Task — Make an exact copy of the records below, leaving every image out.

Excerpted records —
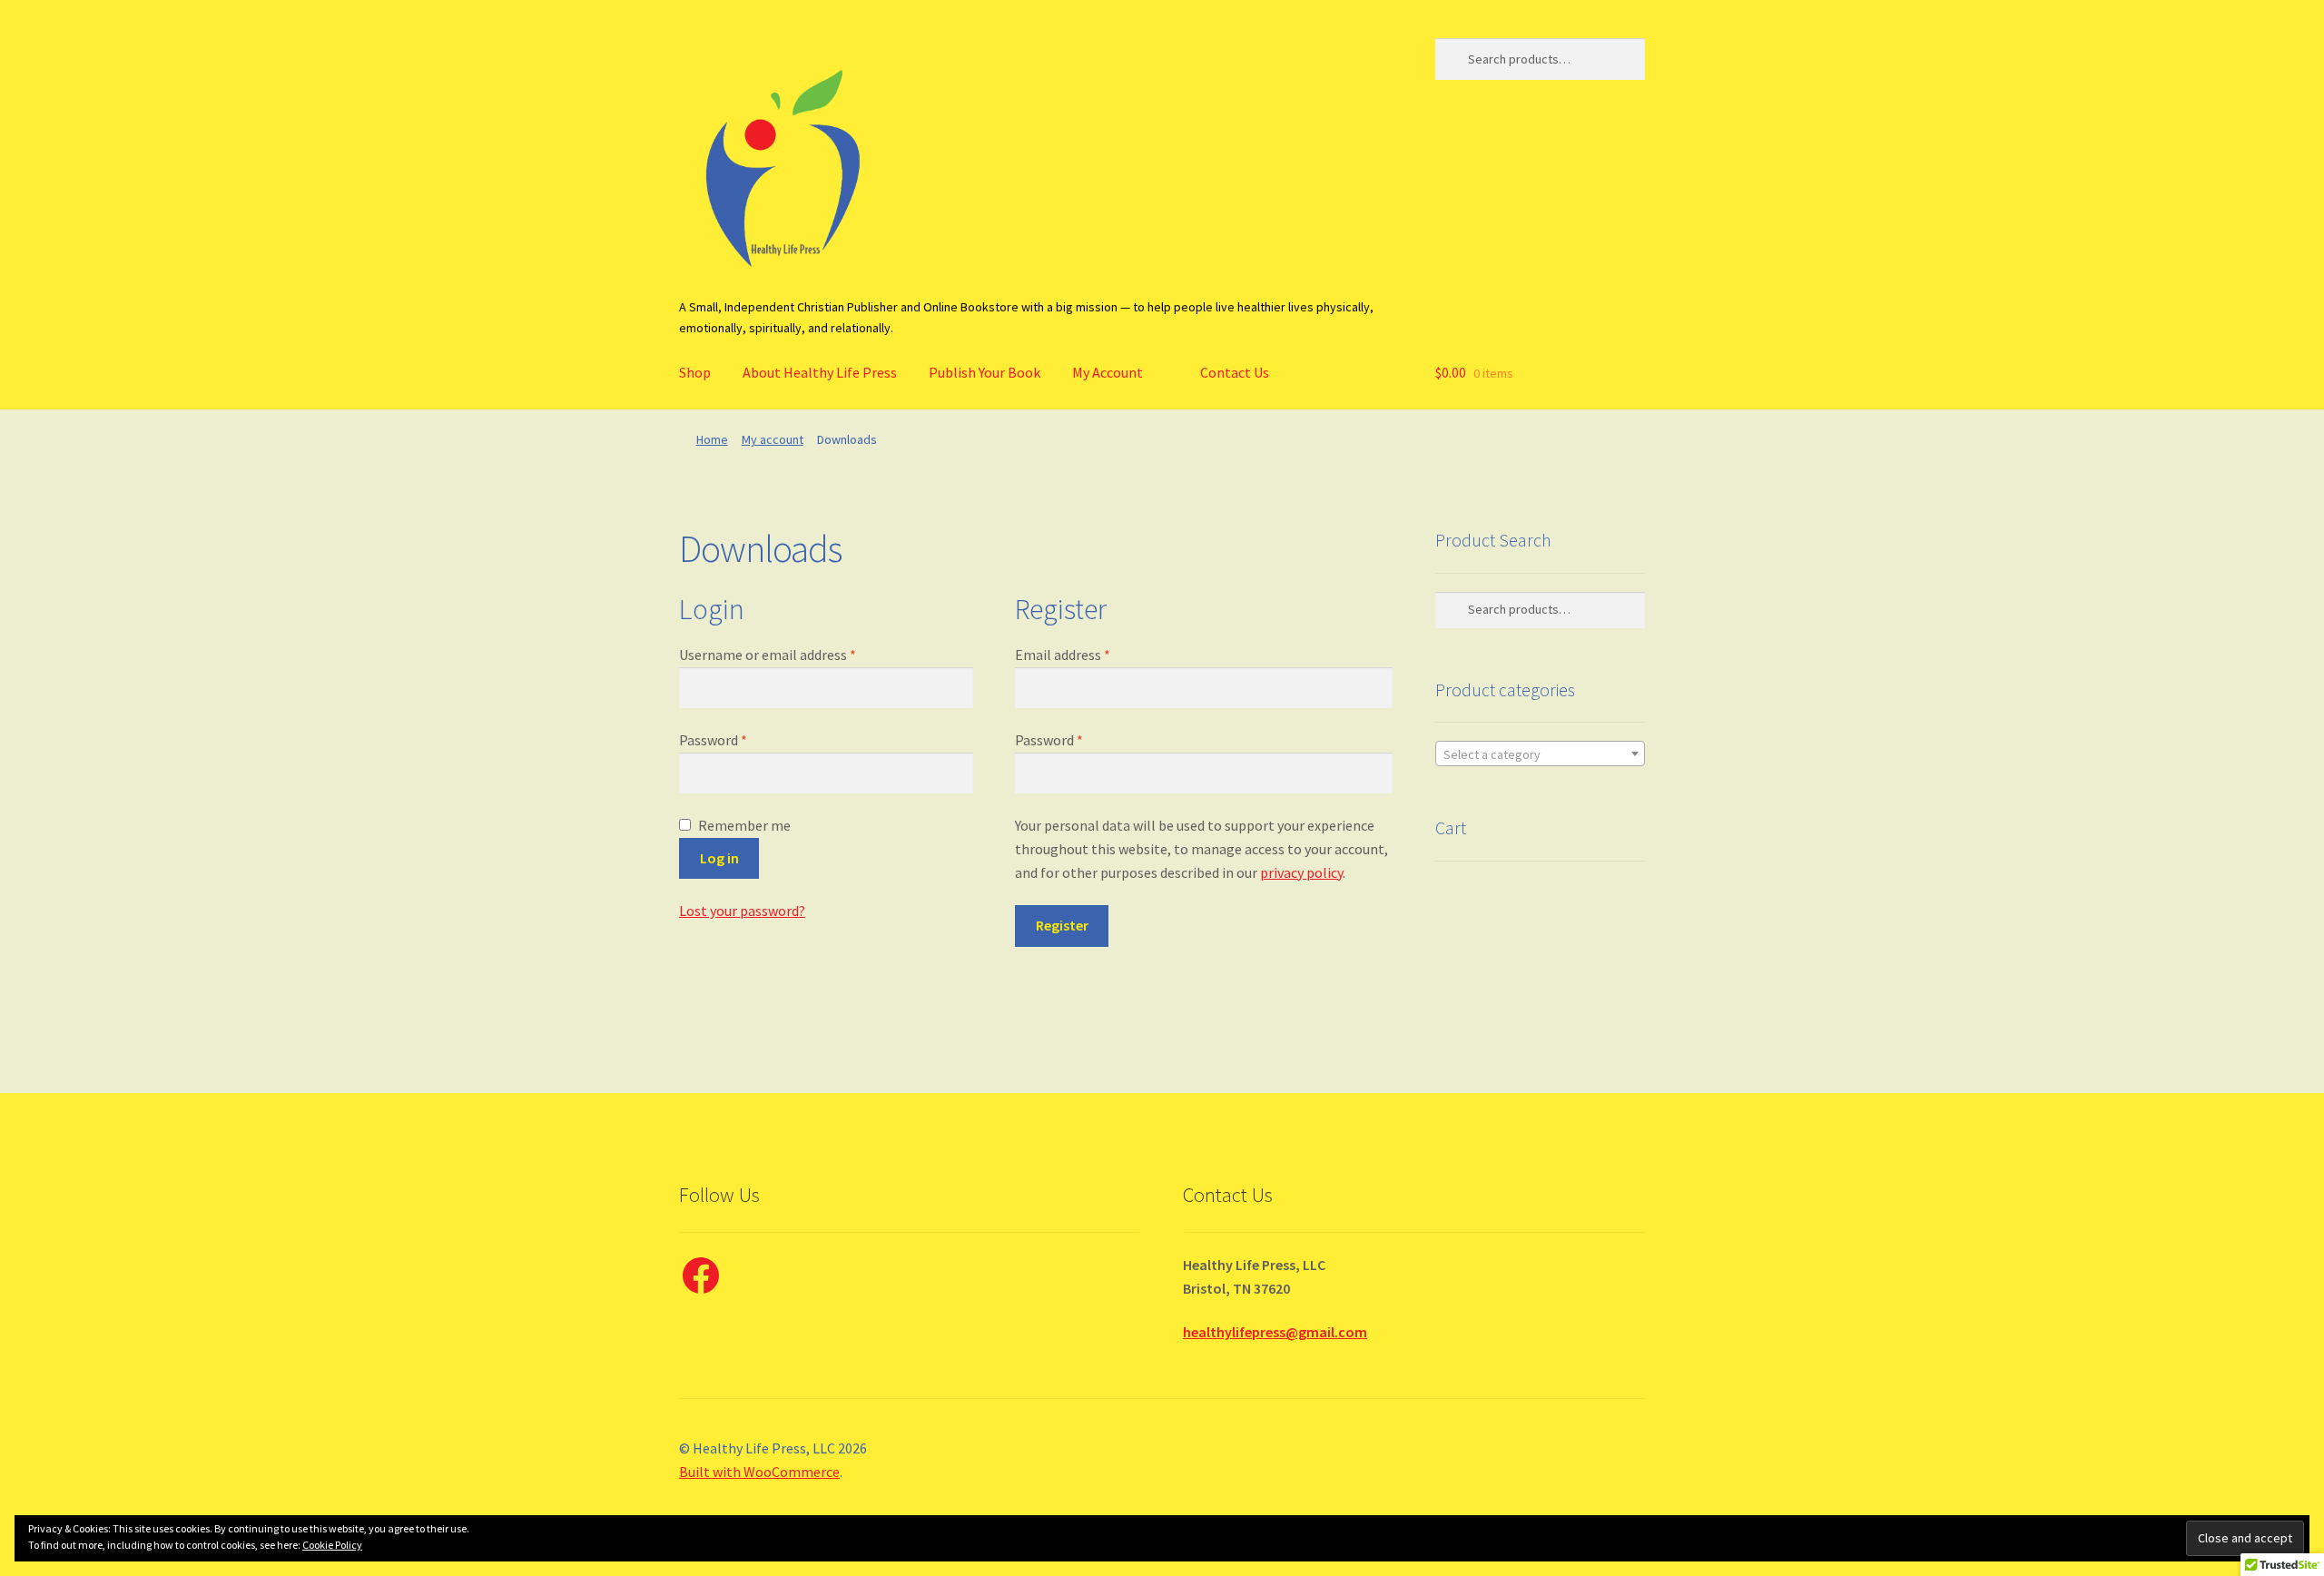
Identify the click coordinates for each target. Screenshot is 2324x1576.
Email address (1062, 654)
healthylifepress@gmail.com (1275, 1332)
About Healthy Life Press (820, 372)
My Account (1107, 372)
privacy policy (1301, 872)
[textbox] (1540, 754)
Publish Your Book (984, 372)
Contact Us (1234, 372)
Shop (695, 372)
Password (713, 740)
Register (1062, 925)
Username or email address (767, 654)
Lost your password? (742, 910)
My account (772, 439)
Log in (719, 858)
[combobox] (1540, 753)
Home (712, 439)
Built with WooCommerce (759, 1472)
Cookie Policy (332, 1544)
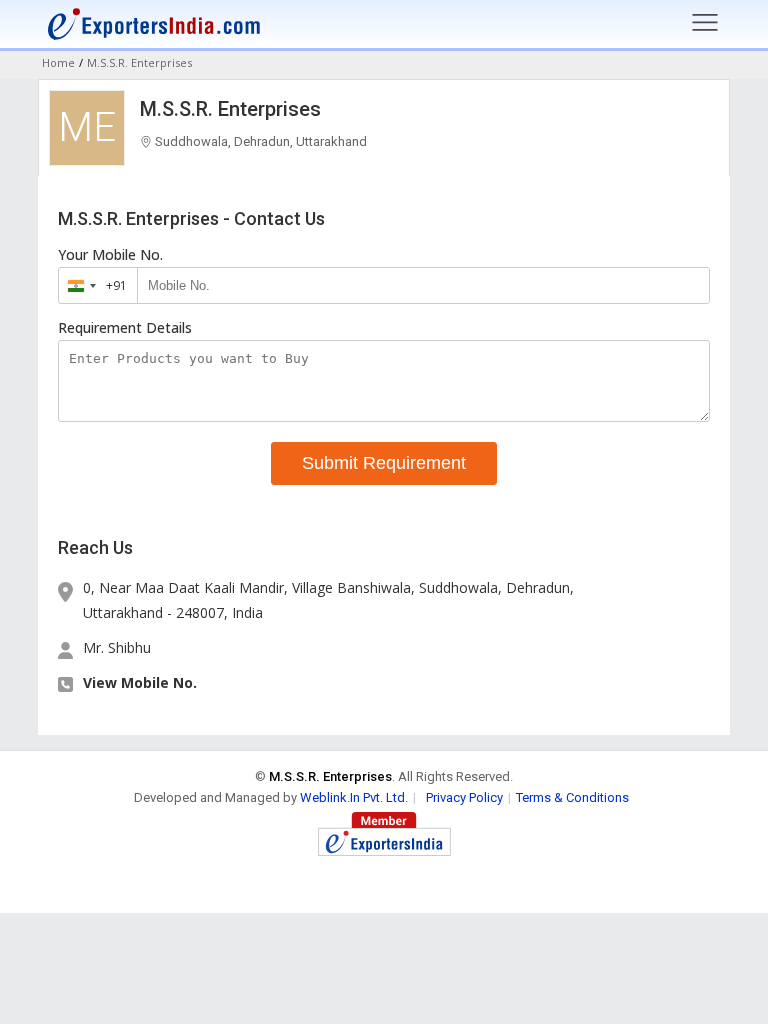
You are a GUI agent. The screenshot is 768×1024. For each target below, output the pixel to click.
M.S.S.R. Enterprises (230, 109)
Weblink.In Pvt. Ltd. (354, 797)
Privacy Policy (464, 797)
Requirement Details (125, 328)
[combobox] (93, 285)
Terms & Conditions (572, 797)
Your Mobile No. (110, 255)
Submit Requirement (384, 463)
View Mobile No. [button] (140, 682)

Answer space —
Identify the click coordinates for each target. Screenshot is 2324x1576.
Email address (1062, 654)
healthylifepress@gmail.com (1275, 1332)
About Healthy Life Press (820, 372)
My Account (1107, 372)
privacy policy (1301, 872)
[textbox] (1540, 754)
Publish Your Book (984, 372)
Contact Us (1234, 372)
Shop (695, 372)
Password (713, 740)
Register (1062, 925)
Username or email address (767, 654)
Lost your password? (742, 910)
My account (772, 439)
Log in (719, 858)
[combobox] (1540, 753)
Home (712, 439)
Built with WooCommerce (759, 1472)
Cookie Policy (332, 1544)
You are a GUI agent. The screenshot is 768×1024. For each target below, output the pixel to click.
M.S.S.R. Enterprises (230, 109)
Weblink.In Pvt. Ltd. (354, 797)
Privacy Policy (464, 797)
Requirement Details (125, 328)
[combobox] (93, 285)
Terms & Conditions (572, 797)
Your Mobile No. (110, 255)
Submit Requirement (384, 463)
View Mobile No. [button] (140, 682)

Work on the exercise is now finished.